What is the Subprime Market

The subprime market serves individuals with questionable or limited credit histories who borrow for houses, cars, and other general purchases. Subprime means "below" prime, a designation for borrowers with normal or credit histories in good standing. Subprime mortgages, subprime auto loans, and subprime credit cards are issued to these individuals with low credit scores at higher interest rates to compensate lenders for additional payment default risk.

Understanding Subprime Market

The subprime market can be a profitable one for lenders as they can demand higher interest rates, and as long as borrowers are able to repay their loans. Subprime lending is also less susceptible to interest rate swings because subprime borrowers usually don't have the option to refinance debt until their credit rating improves. The health of the subprime market is highly dependent on the strength of the overall economy; if people can generally find work and earn a decent wage, they are more likely to repay their debts. Subprime lending can dry up very fast in a weakening economy, as lenders collectively will avoid taking excess credit risks.

History of the Subprime Market

The subprime market originated around the mid-1990s to enable those with low or no credit scores to participate in the "American dream" of buying a house, owning a car, starting a business or sending a child to college. Drawn by fat interest margins, banks and specialized lenders expanded their conventional loan operations to accommodate this growing market. But with greater profitability comes higher payment defaults, as these subprime loans generally go to borrowers on the lower rungs of the economic ladder who experience fluctuations in income.

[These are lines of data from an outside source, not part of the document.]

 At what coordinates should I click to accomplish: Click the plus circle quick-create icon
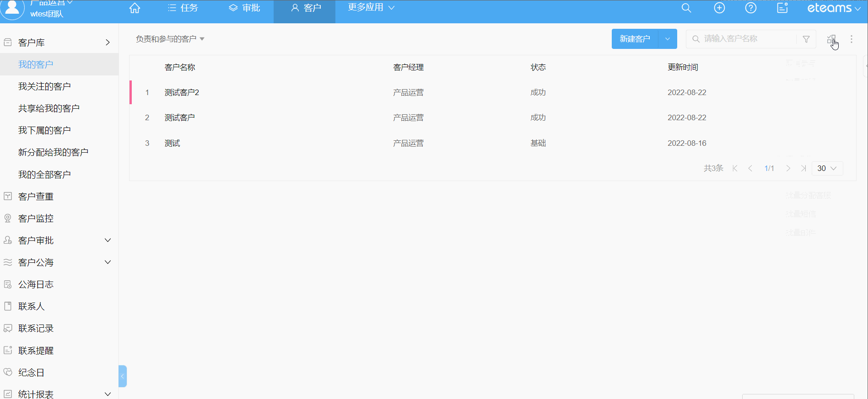point(719,8)
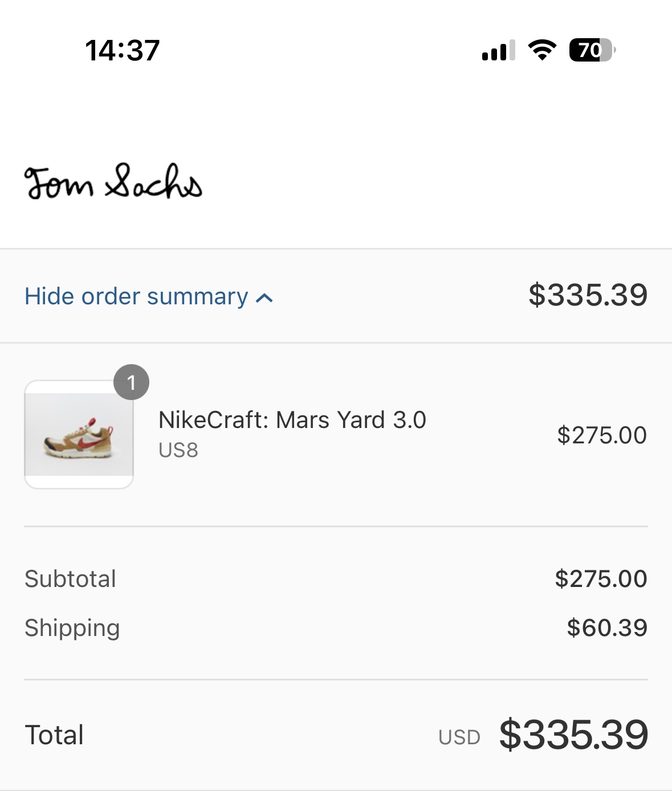Click the large bottom total $335.39

tap(573, 735)
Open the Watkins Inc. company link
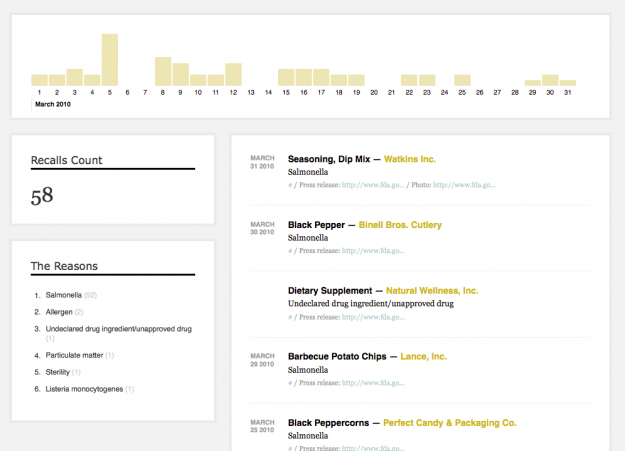 pos(410,159)
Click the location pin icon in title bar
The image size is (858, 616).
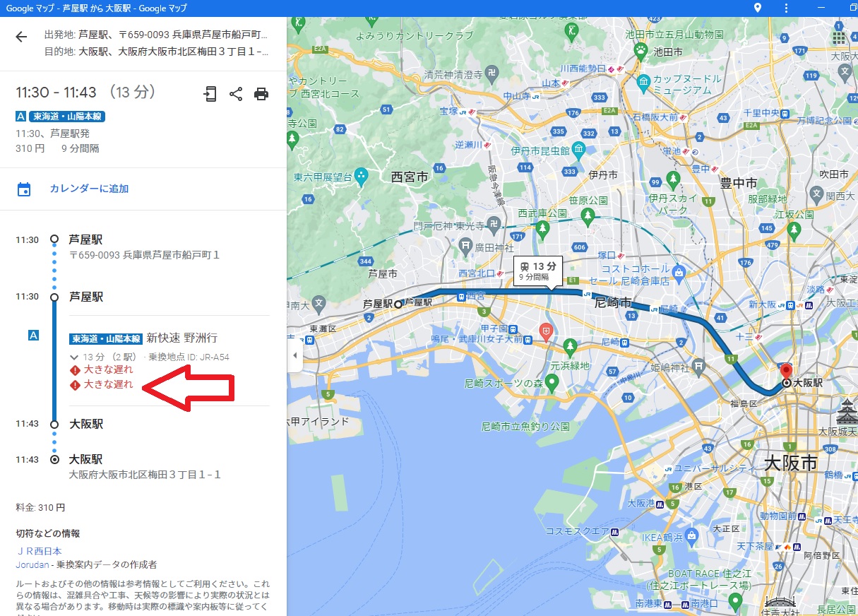758,8
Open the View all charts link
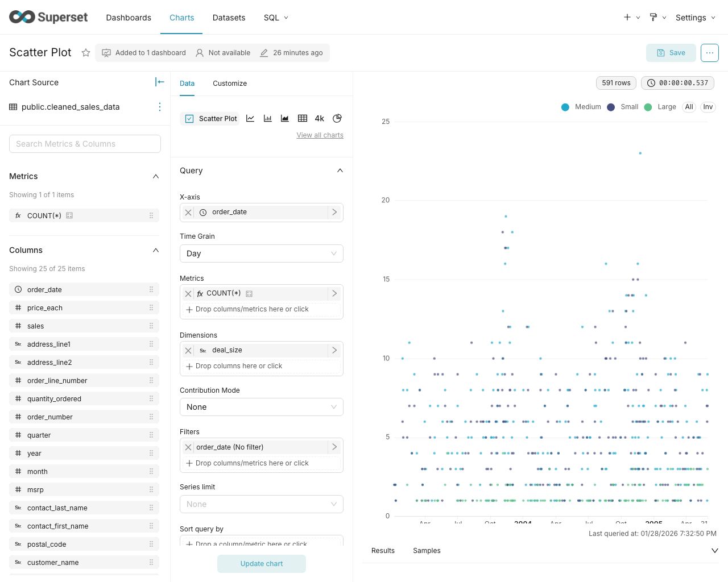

The growth rate of the subprime market topped out in the mid-2000s, particularly in subprime mortgages. When Wall Street got its hands on the billions of subprime mortgages to package up, securitize and sell to the unsuspecting, uncaring or uninformed public, the subprime credit crisis entered an accelerated phase. Rewinding the horror film tape, it can be seen that many others were responsible for the financial and economic disaster that unfolded.

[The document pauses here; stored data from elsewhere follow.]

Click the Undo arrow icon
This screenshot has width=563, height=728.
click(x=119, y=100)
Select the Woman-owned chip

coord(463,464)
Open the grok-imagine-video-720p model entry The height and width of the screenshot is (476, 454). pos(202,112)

Banks with lax or no lending standards eager to collect loan origination fees, regulators at the Federal Reserve Board and SEC asleep at the switch, incompetent credit agencies eager to sign off on securitized offerings to collect rating fees — these were some of the main villains of the financial crisis. One must start, though, with the people who borrowed far beyond their means to buy houses. The subprime market, if properly regulated and reasonably transacted, serves a useful purpose in extending credit to responsible lower income groups. However, human proclivity for acting on greedy impulses must be contained to avoid another damaging crisis. Executives, bankers, and traders on Wall Street, with the assistance of their friends in the highest levels of government, were allowed to dump billions of dollars of losses on U.S. taxpayers and keep their millions of dollars in bonuses. There are lessons from the past abuse of the subprime market, but one should not be surprised if it happens again.